In a Twitter post, Pompeo congratulated the US team at the UN, which according to all accounts, did the heavy lifting to ensure that Azhar was designated a terrorist under the rules of the 1267 UN sanctions committee.

"Congrats to our team @USUN for their work in negotiating JEM's Masood Azhar's #UN designation as a terrorist. This long-awaited action is a victory for American diplomacy and the international community against terrorism, and an important step towards peace in South Asia," Pompeo said in his post.

Designating the Jaish chief a global terrorist is a big diplomatic win for India, which had relentlessly pursued the matter with its international allies. The task was accomplished when China relented and dropped its technical hold on a French proposal to ban Azhar at the UN’s 1267 Sanctions Committee.

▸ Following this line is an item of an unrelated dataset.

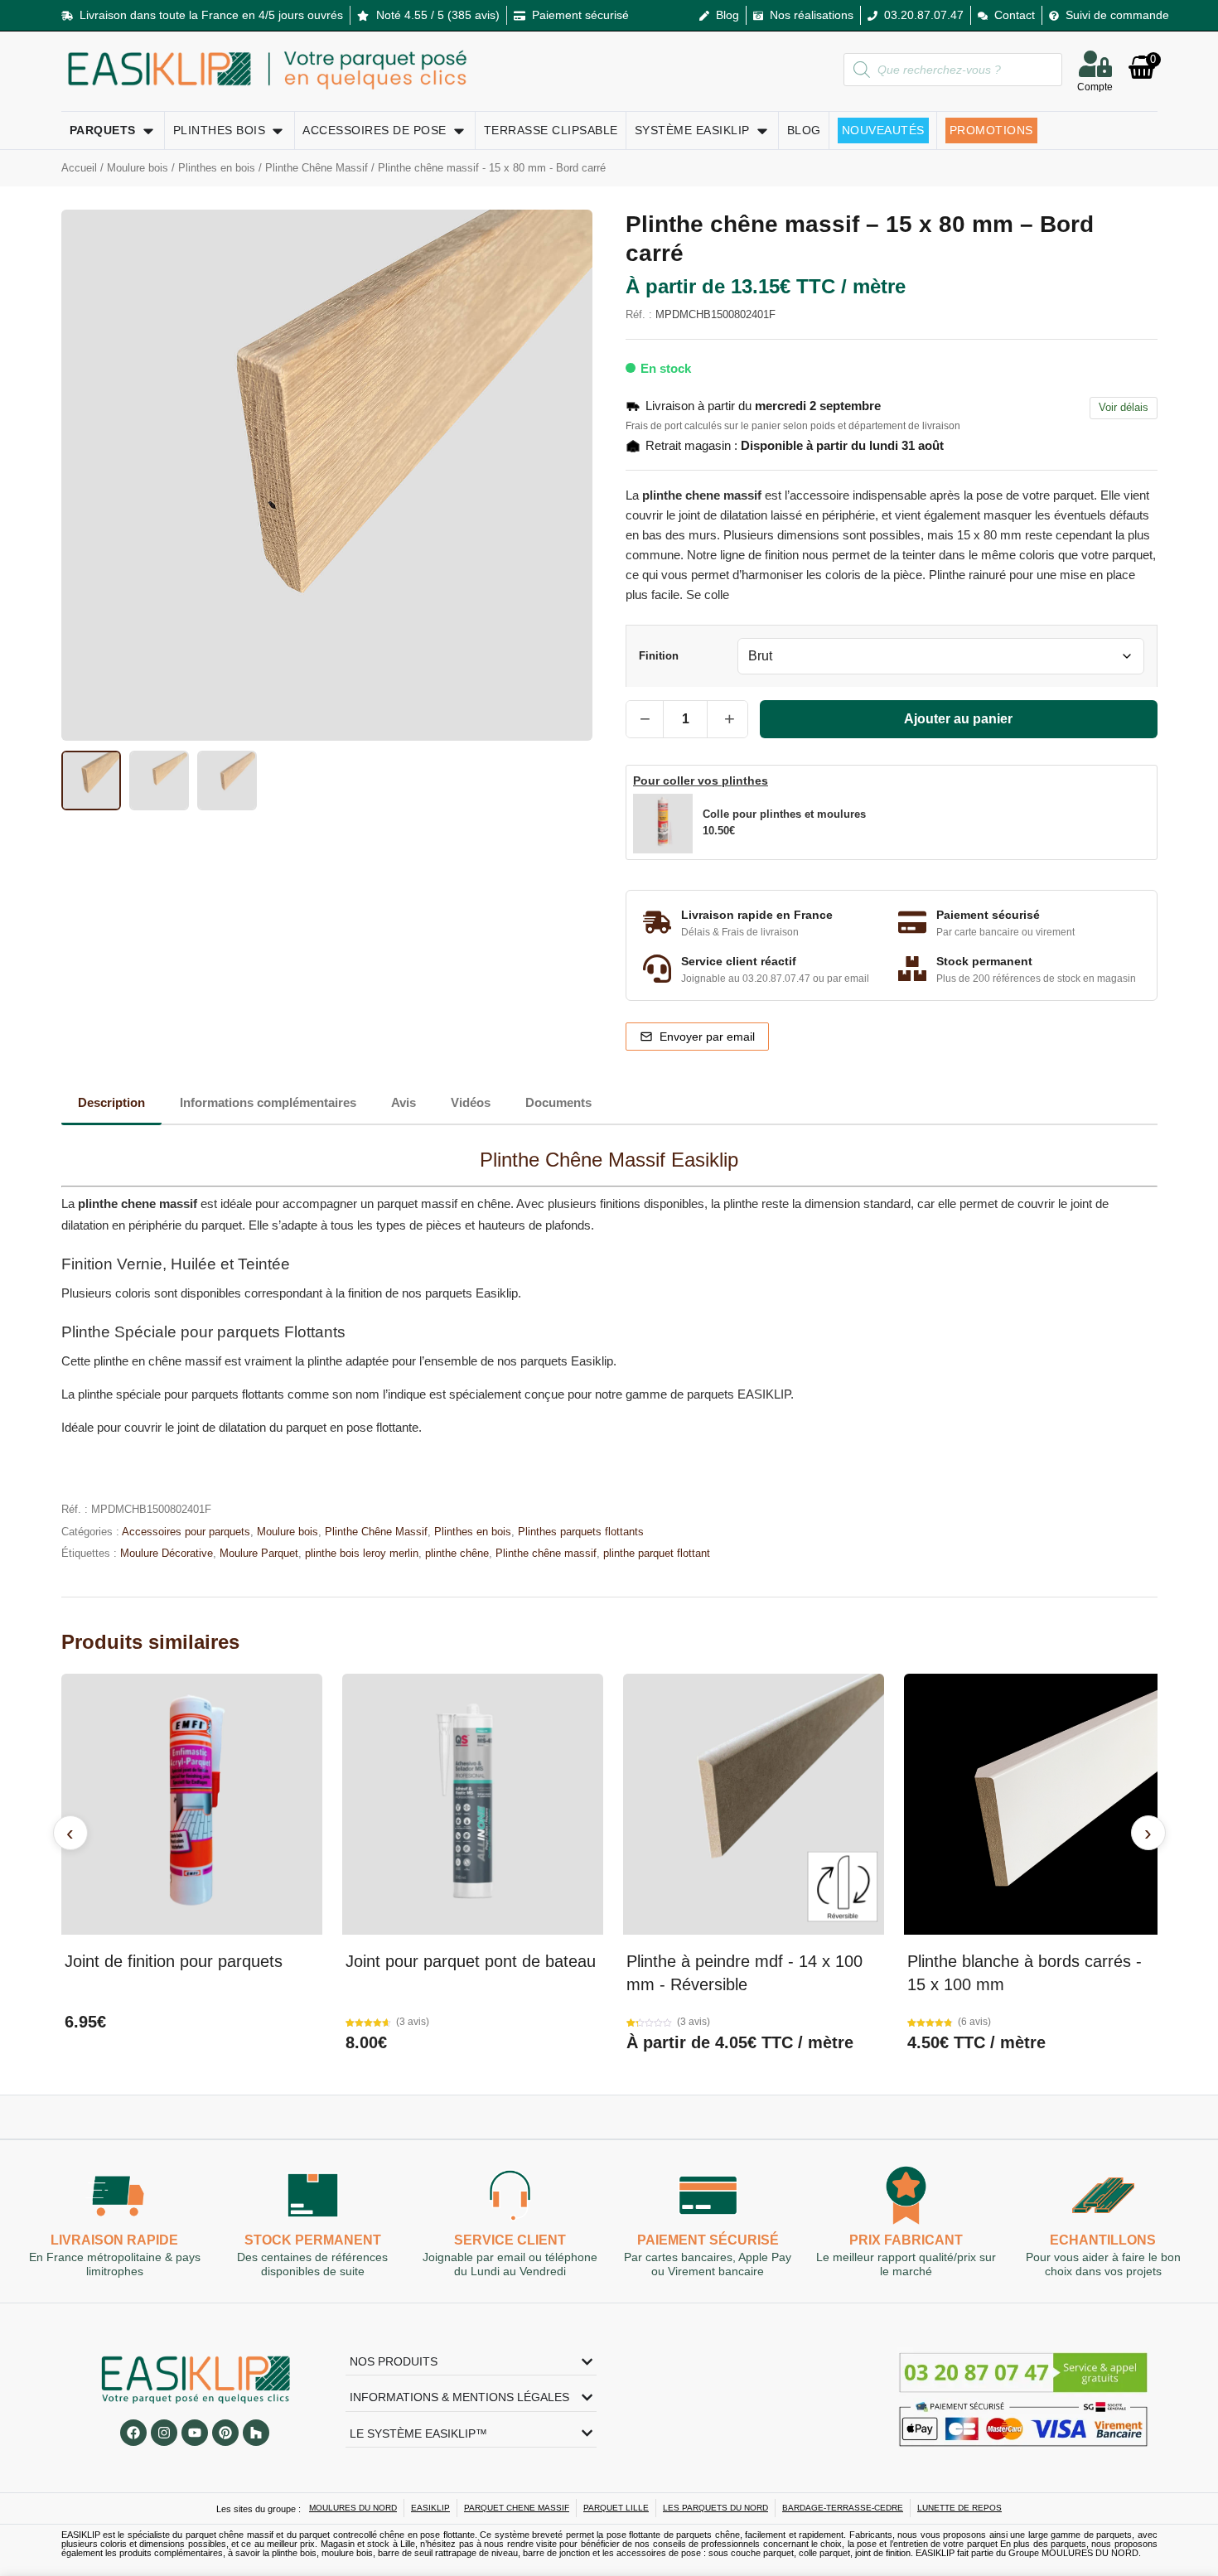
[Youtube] (194, 2432)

Azhar’s listing as a terrorist comes two decades after he and two others were released from Jammu’s Kot Balwal jail in exchange for the 160 passengers on board the Indian Airlines IC 814 aircraft, which was hijacked on its way from Kathmandu to New Delhi in December 1999.

India’s first attempt to get Azhar listed as a terrorist at the UN came in 2009, seven years after his JeM group was designated a terrorist outfit by the UN. The UN action came after the JeM joined hands with the Lashkar-e-Taiba to launch an attack on Indian Parliament in December 2001.

Since 2016, New Delhi has made concerted efforts to get Azhar named a terrorist following a series of attacks on Indian military installations in Kashmir, all of which were blamed on his group.

On Wednesday, the US said the blacklisting of Azhar demonstrated the international community’s resolve to root out terrorism in Pakistan.

A statement from the US mission to the UN in New York said the listing of Azhar required “ all UN member states to implement an assets freeze, a travel ban, and an arms embargo against Azhar. We expect all countries to uphold these obligations."

“We appreciate Pakistani Prime Minister (Imran) Khan’s stated commitment that Pakistan, for the sake of its own future, will not allow the operation of militant and terrorist groups from its territory. We recognize initial steps taken by the Government of Pakistan in this regard. We look forward to further and sustained actions from Pakistan as outlined in its National Action Plan, and consistent with its international obligations," the US statement said.

A 'PTI' report from Washington overnight quoted an unnamed White House official as saying that it was after 10 years that China had done the right thing by lifting its blockade.

"I think China seems to have understood that it was increasingly important that it's actions on the international stage on terrorism matched it's rhetoric," 'PTI' quoted the White House official as saying. The 14 February Pulwama suicide attack, the official said, was just the latest in the terrorist attacks that this "deadly group" had conducted.

Keeping up the international pressure to designate Masood Azhar a global terrorist, the US, supported by France and the UK, had moved a draft resolution directly in the UN Security Council to blacklist him. The move came after China stalled a French proposal to ban Azhar in March after the Pulwama attack.

China, which had blocked moves to blacklist Masood Azhar four times, finally dropped its objections saying it "found no objection after a careful study of revised materials".